Clark held up a hand to turn down the proffered menus. "I'll have a slice of apple pie, a slice of pumpkin and a glass of milk and he'll-"

"I'll just have a coffee," Lex interrupted.

"- and a slice of apple pie for him as well," Clark said.

"Coming right up," the waitress said, ignoring Lex's protestations that he really didn't want any pie. Then she, quite literally, sashayed off. Lex wasn't sure whether he should be impressed by that or disturbed, and he ended up deciding to just repress the memory of her swaying hips as deeply as possible before turning back to berate Clark.

"We're here to get you pie, not me," he hissed.

"But Lex, what good is comfort pie if there's nobody to eat it with me?" Clark said all big eyes and teasing voice.

"I'm not eating any pie," Lex insisted. "I don't even like desert."

"C'mon, it's just one piece," Clark said.

Lex crossed his arms and glared at Clark. Clark grinned back at him.

In short order, the waitress returned with their food, setting it down in front of them before turning to Clark and saying, "Now you make sure you friend here eats all his food up. He's looking a little skinny."

"Will do, ma'am," Clark assured her. "See Lex, now you have to eat the pie; our waitress thinks you're too skinny." Lex raised his eyebrows, unimpressed. "Okay, how about this? You try one bite and then if you don't like it, I'll eat the rest of it, deal?"

Lex sighed. "Fine." He stabbed the pie with a little more viciousness than entirely necessary and took a bite. It was good… really good.

Clark must have read Lex's capitulation in his face, because he smiled and said, "See? I told you it was amazing."

"You know, you're awfully chipper for someone who just broke up with his fiancée," said Lex, a little sour.

"That's because I have you here to distract me," Clark replied sweetly, before digging into his food in earnest.

One thing that Lex had learned about Clark, was that he took eating, of both food in general and pie in particular, as very serious business. That meant that once he started eating, it really was more trouble than it was worth to try to get any sort of dialogue going until he finished his food. It also mean that by the time Lex was halfway through with his food, Clark had already finished both his slices and was licking the fork clean – which was definitely a mental image that Lex would be revisiting later tonight.

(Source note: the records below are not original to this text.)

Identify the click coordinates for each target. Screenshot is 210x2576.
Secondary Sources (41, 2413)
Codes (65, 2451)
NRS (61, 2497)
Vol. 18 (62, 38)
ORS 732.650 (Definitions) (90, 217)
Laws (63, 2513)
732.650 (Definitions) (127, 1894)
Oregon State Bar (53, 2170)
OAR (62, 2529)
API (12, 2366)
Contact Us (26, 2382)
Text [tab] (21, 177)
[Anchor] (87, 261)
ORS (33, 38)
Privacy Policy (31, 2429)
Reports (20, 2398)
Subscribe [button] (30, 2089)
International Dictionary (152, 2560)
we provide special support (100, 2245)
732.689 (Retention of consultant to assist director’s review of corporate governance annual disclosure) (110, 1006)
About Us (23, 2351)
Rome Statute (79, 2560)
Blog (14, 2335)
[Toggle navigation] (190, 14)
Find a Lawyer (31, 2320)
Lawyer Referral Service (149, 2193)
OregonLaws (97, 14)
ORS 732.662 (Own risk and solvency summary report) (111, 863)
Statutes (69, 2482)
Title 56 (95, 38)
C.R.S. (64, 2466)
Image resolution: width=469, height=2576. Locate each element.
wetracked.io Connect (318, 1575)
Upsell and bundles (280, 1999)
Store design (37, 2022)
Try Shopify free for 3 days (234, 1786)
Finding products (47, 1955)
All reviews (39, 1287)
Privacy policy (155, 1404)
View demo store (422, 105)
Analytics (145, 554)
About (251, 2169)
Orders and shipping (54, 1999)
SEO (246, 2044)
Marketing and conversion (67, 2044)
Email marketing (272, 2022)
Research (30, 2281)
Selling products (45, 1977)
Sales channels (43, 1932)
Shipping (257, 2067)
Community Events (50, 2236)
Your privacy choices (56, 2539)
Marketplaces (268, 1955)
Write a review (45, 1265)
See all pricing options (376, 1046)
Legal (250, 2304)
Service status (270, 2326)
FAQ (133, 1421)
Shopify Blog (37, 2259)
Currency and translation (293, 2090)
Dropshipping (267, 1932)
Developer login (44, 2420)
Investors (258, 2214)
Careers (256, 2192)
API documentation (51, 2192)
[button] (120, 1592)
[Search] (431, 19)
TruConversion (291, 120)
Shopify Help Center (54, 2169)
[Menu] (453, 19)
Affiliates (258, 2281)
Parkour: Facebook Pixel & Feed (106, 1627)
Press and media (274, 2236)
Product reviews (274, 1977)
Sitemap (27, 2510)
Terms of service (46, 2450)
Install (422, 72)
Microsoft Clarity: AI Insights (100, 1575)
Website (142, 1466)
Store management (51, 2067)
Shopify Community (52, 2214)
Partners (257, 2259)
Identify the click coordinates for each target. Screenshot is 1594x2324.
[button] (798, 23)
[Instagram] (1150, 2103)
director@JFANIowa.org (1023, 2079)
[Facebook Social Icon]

"Hey, Lex?" Clark said, putting his fork down. Lex, mouth full of food, hummed in acknowledgement. "Thanks for, you know, being here, distracting me. I didn't really have any one else I could go to with all this. I don't particularly like talking to my mom about this kind of thing, and Chloe is Lois's cousin, so she's out, and Oliver-"

"-is the cousin's husband," Lex suggested.

Clark blinked. "Oh, yeah I guess that would be a problem too. No what I was going to say was that he was Lois's ex."

"Oliver married his ex-girlfriend's cousin?" Lex exclaimed. "I knew he was a skeazy bastard,"

Clark cracked up. Lex raised an eyebrow and waited for Clark to calm down a bit before asking, "Is this another one of your 'some things never change' moments?"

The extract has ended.